Had a game the other night where a couple pitches that I called a ball on the outside, the catcher would turn his head to his dugout and tap his helmet.

I didn't think much of it in real time, but between innings when I had more time, I was wondering if he was just communicating to his coach, or doing it to mimic MLB catchers who want the called ball to be reviewed.

I asked our assigner and he didn't think it was a big deal and "college catchers all have a secret signal to the dugout if they disagree with an umpire call".
I get that, but this seems to me he's letting everyone know he didn't like it and would have it reviewed if he could :)

Nothing?  Something?  Either way is fine, however, I wouldn't want the catcher consistently doing this on every ball he didn't like.

 

Posted

A helmet tap is not secret... anymore.  If it ever was a secret, it's out of the bag now.

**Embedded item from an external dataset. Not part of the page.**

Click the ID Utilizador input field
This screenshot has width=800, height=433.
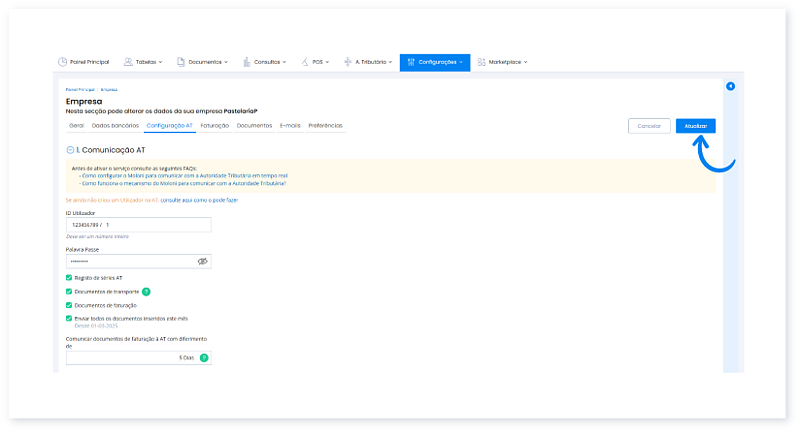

Now, as to what to do about it.  I'm not sure you can do much officially here.  If you mention something to F2 and he responds negatively, do you want an issue with him or the coach over it?  My two cents, let it pass unless it's egregious or over-the-top.

Posted

13U USSSA? Yeah, I'd have a word with that little bastard.

I'd make sure he knew that if he was tapping on his helmet like a major or minor leaguer, he might not be long for this game.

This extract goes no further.